[Page extract]
--------------------------------

The participants were divided into three groups depending on the extent of perineal injury (no/first-degree injury, second-degree injury, and OASI). Women who underwent cesarean section comprised the fourth group. The period prevalence of self-reported symptoms of prolapse, urinary and fecal incontinence, dyspareunia and perineal pain were calculated based on the proportion of women who reported symptoms that matched the study definitions divided by the total number of women with available data for follow-up. In cases of multiple birth, the study considered the infant with the highest birthweight. Prolapse was defined as the feeling of something bulging out of the vagina or the need to press against the posterior vaginal wall to empty the bowel once a month or more. Stress urinary incontinence was defined as incontinence once a week to daily, urge incontinence as once a month to daily. Impact on daily activity was defined as noticeable symptoms once a month or more often. Involuntary passing of flatus was defined as the involuntary passing flatus once a month or more. Leakage of stool was defined as stool leakage once a month to daily. Sexually active was defined as intercourse within the last three months. Perineal pain was defined as pain that is impossible to ignore and that affects concentration on daily tasks and activities. The statement “very satisfied” or “satisfied” was used to determine satisfaction with suturing.

--------------------------------

[Information provided]
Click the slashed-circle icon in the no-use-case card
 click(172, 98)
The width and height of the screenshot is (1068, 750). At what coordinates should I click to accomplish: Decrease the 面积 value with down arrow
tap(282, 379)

--------------------------------

[What you should do]
Answer from the text on perineal injury after childbirth:
(a) Which women made up the fourth group?
(b) In cases of multiple birth, which infant did the study consider?
(c) How was "sexually active" defined?

[Your response]
(a) Women who underwent cesarean section.
(b) The infant with the highest birthweight.
(c) Intercourse within the last three months.